Originally Posted By: markos
Originally Posted By: markos
but I will let you know that in Christian theology, a person isn't redeemed in the eyes of God by doing good from now on, no matter how much they may do. It is as if you tried to clean a dirty, oily rag with pure water. You can wash and wash and wash, but the oil is still in the rag and it is still filthy. (Because you took a swim in dirty oil. We all did.) Washing that rag clean is going to require soap. Very special Soap.


Understatement.

The fact is that in Christian theology the whole idea of you redeeming yourself in the eyes of God by your actions is massively blasphemous.

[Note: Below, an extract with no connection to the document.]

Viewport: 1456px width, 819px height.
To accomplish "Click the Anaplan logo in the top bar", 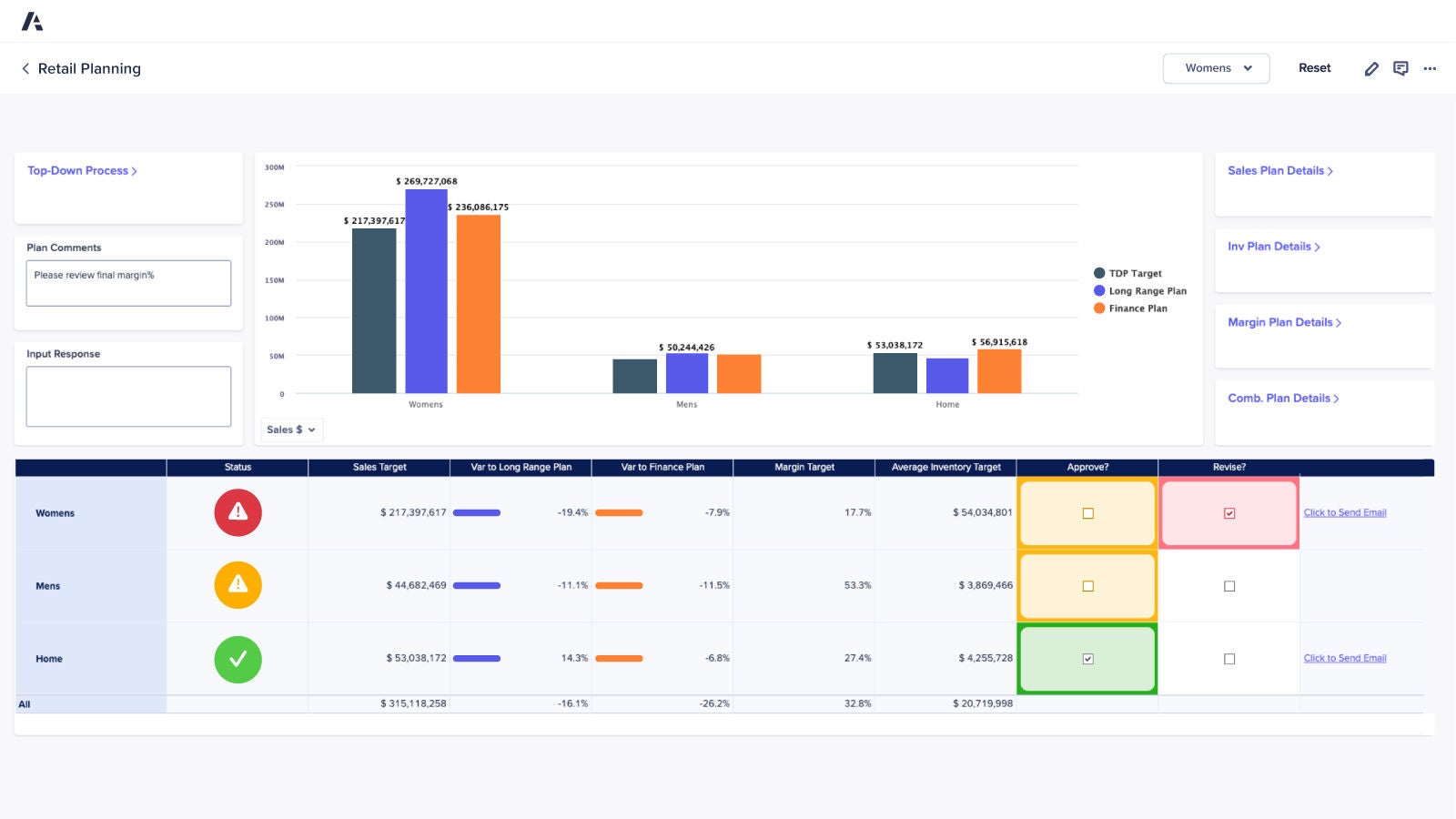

However, redeeming yourself in the eyes of your wife? That is completely Christian, and I believe it is exactly what God wants. But to do that you will have to tailor yourself to HER perspective, not to some perspective which you imagine belongs to God and is therefore omniscient and objective.

Her feelings are the key.


Markos, I kind of addressed this in my last response to you after you already wrote these other posts. Please re-read the original. There is no need to argue any of those things with me, because I agree with you. In my post, I was explaining, or tried to explain, that these thought processes have been wrong, and based on a process in my head that is a neurotic fantasy, with no basis in reality. I write scenes in my head that no one cares to be actors or actresses in. By doing this, everything that happens in life has been forced into this model, and so it ends up revolving around me, because it is my own little theatrical production. This, I believe, has been the root cause of all problems. I also recognize that it is something that my mother did all the time, though she was a very sweet woman. It is becoming no mystery to me how I learned to do this, but it also gives me no illusions about how daunting is the road ahead at getting rid of it completely.


FWH, age 63. 24 years of narcissistic behavior, infidelity, and emotional abandonment of my BS, age 57, DancesWithGoats (DWG). D-day two years ago, leading to emotional breakdown. Been working MB program and toward spiritual transformation and personal growth since then, with some slow but real progress. DWG still with no trust, but with grief starting to subside a bit.